Some time ago I wrote a blog describing a disastrous high school relationship I had with a girl I like to fondly refer to as Fem-Whore. To read the original story, click below.

Fem-Whore

As you may recall, Fem-whore was pregnant when I met her, and was therefore in the midst of a sort of “come to Jesus” phase, a phase made more likely seeing as her parents were the Baptist-Christian brainwashing type. Nevermind the fact that before she had become pregnant, and after she launched the little ne’r-do-well out of her fuck-chute, she was a raging drug addict sociapath. During the time I was with her, she was Christ’s little Angel.
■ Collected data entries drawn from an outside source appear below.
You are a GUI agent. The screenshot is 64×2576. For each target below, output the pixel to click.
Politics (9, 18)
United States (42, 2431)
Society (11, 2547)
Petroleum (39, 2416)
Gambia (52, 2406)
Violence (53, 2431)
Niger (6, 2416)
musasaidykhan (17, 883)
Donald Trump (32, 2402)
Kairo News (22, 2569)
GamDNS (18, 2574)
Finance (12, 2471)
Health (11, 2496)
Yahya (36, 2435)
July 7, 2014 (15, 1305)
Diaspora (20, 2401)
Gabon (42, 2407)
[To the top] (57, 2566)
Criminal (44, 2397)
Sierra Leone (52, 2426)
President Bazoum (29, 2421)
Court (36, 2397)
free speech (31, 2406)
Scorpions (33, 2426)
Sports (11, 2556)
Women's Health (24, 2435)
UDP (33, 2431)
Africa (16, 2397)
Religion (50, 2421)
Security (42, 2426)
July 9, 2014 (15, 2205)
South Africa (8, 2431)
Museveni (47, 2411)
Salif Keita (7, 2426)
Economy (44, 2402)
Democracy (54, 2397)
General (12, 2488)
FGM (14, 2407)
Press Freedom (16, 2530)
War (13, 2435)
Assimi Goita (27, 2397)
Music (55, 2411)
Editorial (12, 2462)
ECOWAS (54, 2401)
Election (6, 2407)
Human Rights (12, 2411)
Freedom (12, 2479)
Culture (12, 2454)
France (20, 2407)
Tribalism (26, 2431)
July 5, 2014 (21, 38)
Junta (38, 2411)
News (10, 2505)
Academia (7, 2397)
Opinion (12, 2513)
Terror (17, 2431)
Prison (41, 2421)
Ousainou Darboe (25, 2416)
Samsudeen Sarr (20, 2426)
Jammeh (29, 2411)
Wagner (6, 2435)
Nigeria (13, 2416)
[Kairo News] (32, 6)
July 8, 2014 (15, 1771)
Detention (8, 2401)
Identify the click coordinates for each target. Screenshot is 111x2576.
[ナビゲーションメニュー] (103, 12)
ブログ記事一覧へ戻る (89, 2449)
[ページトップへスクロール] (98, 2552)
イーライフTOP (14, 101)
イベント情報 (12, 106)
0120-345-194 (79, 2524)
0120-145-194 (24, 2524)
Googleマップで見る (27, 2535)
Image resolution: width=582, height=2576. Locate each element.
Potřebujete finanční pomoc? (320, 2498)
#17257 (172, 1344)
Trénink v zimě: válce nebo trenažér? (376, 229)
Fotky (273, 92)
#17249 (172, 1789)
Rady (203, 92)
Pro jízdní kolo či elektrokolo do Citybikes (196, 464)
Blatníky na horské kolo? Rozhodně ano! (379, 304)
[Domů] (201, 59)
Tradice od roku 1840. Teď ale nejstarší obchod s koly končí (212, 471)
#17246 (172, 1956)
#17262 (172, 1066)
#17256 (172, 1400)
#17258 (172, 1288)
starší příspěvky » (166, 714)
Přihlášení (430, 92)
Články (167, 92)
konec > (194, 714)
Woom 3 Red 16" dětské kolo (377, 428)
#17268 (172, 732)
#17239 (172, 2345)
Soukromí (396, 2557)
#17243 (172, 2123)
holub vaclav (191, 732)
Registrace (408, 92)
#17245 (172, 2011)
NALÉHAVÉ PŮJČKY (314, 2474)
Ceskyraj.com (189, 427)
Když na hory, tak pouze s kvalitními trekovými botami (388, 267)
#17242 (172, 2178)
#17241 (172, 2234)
Thanks to this newly found prudishness, Fem-Whore refused to have sex with me. Never mind that only a couple of months before the entire Sophomore class had been be-bopping away in her cervix…now she was pure before the Lord, her gaping vaginal opening left lonely, sullen even, it’s battered petals reluctantly accepting my probing fingers as a poor substitute to the hundreds of pulsating rods of its richer times. No, there was no sex for me.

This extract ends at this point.